▶ **YOUR ASSIGNMENT**
From the line that has "on selected text" down to the final line of the listing below, transcribe every line exactly, and only those.

== DATA FOR THIS TASK

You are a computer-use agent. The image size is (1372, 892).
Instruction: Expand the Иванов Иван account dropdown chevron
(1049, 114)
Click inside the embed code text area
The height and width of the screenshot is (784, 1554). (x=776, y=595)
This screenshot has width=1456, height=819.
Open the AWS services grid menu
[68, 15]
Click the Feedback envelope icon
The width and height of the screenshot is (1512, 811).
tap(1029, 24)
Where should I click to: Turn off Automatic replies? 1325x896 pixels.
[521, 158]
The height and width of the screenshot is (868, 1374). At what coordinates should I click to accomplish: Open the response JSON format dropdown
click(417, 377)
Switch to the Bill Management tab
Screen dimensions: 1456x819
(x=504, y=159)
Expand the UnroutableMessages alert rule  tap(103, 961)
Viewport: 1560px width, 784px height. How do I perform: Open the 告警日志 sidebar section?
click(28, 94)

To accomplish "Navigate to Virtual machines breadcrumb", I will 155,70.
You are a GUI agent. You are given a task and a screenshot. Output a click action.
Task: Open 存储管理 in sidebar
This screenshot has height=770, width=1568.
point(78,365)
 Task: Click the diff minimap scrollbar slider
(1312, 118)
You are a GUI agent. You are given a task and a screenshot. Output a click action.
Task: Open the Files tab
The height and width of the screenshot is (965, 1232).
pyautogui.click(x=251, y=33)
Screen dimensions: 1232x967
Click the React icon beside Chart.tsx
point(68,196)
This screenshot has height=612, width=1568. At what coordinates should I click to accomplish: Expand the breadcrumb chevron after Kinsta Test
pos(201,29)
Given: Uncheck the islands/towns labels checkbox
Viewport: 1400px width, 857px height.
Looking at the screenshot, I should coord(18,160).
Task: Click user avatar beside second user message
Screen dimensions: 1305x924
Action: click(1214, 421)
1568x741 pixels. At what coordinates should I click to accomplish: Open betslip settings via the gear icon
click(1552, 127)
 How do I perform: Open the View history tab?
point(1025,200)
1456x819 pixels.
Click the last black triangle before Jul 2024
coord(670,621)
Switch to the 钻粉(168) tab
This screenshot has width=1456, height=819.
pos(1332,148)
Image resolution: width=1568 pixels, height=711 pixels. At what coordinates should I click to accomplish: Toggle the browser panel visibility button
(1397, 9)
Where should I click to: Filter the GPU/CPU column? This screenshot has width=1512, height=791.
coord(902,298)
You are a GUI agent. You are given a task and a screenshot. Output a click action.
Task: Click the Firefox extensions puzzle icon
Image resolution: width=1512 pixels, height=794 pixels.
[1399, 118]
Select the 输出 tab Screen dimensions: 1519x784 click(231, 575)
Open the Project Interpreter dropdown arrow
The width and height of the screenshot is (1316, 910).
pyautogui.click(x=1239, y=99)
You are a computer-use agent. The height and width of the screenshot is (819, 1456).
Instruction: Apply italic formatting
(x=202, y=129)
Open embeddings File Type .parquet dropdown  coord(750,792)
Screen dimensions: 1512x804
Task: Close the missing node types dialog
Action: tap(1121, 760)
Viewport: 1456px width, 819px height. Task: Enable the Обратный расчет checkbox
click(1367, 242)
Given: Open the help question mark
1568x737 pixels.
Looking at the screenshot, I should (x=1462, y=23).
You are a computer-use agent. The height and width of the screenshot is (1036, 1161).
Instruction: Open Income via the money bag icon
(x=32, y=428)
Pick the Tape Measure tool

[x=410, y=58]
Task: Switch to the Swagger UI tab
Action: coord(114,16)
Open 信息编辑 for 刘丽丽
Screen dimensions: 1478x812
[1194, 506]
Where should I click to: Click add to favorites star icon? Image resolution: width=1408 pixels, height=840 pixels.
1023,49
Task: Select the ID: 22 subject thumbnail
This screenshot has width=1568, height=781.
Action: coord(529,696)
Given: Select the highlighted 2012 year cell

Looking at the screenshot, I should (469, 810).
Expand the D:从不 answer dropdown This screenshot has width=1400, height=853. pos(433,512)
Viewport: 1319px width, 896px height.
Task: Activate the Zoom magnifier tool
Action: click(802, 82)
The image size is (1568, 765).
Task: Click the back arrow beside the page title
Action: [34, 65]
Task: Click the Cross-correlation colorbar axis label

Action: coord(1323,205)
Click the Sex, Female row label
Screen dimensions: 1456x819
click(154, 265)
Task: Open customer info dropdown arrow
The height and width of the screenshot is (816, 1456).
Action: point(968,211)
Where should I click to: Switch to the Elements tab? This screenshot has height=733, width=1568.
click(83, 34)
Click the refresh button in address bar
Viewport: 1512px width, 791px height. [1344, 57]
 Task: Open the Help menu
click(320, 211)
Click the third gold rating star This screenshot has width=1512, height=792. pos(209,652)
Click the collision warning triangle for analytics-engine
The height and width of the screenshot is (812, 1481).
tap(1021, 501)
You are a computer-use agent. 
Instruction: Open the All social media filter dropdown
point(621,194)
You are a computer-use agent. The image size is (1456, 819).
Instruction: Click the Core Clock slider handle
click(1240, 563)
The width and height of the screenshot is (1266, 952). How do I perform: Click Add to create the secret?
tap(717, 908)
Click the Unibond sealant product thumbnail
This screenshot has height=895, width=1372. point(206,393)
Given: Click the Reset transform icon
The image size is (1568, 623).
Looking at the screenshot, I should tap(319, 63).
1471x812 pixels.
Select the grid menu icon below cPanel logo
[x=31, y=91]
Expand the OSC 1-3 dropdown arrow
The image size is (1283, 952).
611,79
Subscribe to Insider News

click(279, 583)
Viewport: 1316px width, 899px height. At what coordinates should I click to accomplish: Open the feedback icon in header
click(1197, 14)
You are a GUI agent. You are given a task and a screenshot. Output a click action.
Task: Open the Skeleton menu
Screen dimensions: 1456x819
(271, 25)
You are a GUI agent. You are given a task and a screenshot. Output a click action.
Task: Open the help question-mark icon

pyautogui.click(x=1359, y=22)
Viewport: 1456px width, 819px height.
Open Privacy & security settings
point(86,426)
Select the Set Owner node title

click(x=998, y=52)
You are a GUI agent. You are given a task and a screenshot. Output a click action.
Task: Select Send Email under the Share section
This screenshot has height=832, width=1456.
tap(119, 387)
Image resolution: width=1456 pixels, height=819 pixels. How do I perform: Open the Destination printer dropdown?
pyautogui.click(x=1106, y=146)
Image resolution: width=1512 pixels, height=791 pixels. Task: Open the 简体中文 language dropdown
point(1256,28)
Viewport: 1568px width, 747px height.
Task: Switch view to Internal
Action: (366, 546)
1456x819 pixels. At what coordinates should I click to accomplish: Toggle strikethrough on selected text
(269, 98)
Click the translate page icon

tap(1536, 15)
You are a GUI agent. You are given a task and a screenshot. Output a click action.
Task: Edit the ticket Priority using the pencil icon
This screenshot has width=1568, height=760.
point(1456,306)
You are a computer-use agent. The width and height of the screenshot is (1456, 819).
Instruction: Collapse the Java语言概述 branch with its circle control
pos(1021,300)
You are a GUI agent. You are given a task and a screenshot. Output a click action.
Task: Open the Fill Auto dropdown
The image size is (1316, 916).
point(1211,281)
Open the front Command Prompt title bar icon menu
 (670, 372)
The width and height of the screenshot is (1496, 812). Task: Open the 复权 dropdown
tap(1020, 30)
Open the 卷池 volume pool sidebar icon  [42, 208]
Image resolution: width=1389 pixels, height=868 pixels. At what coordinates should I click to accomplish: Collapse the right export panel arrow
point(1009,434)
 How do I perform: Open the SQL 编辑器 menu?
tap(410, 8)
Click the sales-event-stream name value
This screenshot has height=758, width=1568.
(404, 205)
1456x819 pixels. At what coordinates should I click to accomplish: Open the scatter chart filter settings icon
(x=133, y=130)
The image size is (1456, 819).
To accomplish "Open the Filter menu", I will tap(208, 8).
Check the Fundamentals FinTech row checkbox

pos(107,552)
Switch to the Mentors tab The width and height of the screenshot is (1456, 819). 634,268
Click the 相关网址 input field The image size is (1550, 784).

====

▶ **RESULT**
1456x819 pixels. At what coordinates should I click to accomplish: Toggle strikethrough on selected text
(269, 98)
Click the translate page icon

tap(1536, 15)
You are a GUI agent. You are given a task and a screenshot. Output a click action.
Task: Edit the ticket Priority using the pencil icon
This screenshot has width=1568, height=760.
point(1456,306)
You are a computer-use agent. The width and height of the screenshot is (1456, 819).
Instruction: Collapse the Java语言概述 branch with its circle control
pos(1021,300)
You are a GUI agent. You are given a task and a screenshot. Output a click action.
Task: Open the Fill Auto dropdown
The image size is (1316, 916).
point(1211,281)
Open the front Command Prompt title bar icon menu
 (670, 372)
The width and height of the screenshot is (1496, 812). Task: Open the 复权 dropdown
tap(1020, 30)
Open the 卷池 volume pool sidebar icon  [42, 208]
Image resolution: width=1389 pixels, height=868 pixels. At what coordinates should I click to accomplish: Collapse the right export panel arrow
point(1009,434)
 How do I perform: Open the SQL 编辑器 menu?
tap(410, 8)
Click the sales-event-stream name value
This screenshot has height=758, width=1568.
(404, 205)
1456x819 pixels. At what coordinates should I click to accomplish: Open the scatter chart filter settings icon
(x=133, y=130)
The image size is (1456, 819).
To accomplish "Open the Filter menu", I will tap(208, 8).
Check the Fundamentals FinTech row checkbox

pos(107,552)
Switch to the Mentors tab The width and height of the screenshot is (1456, 819). 634,268
Click the 相关网址 input field The image size is (1550, 784).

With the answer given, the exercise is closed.